* **WHAT TO DO**
Your answer must be an exact copy of the records, minus any pictures.

* **THE DATA**
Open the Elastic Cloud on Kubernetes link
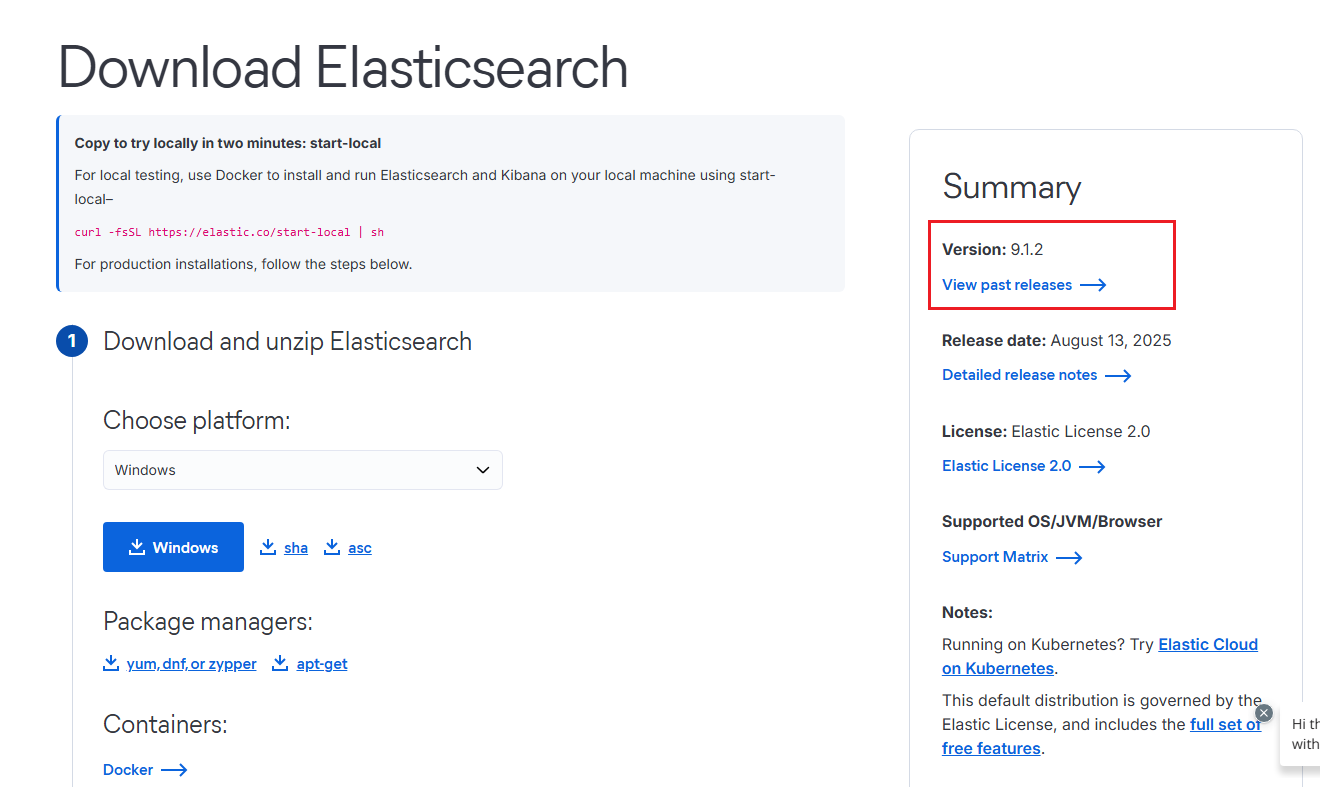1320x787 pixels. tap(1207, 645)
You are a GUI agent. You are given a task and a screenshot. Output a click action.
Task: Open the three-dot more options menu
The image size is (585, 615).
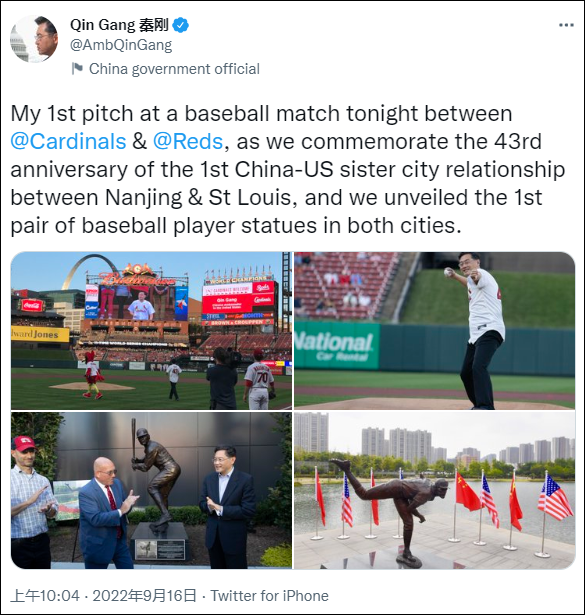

* **SOLUTION**
Open the Elastic Cloud on Kubernetes link
1320x787 pixels. tap(1207, 645)
You are a GUI agent. You are given a task and a screenshot. Output a click action.
Task: Open the three-dot more options menu
The image size is (585, 615).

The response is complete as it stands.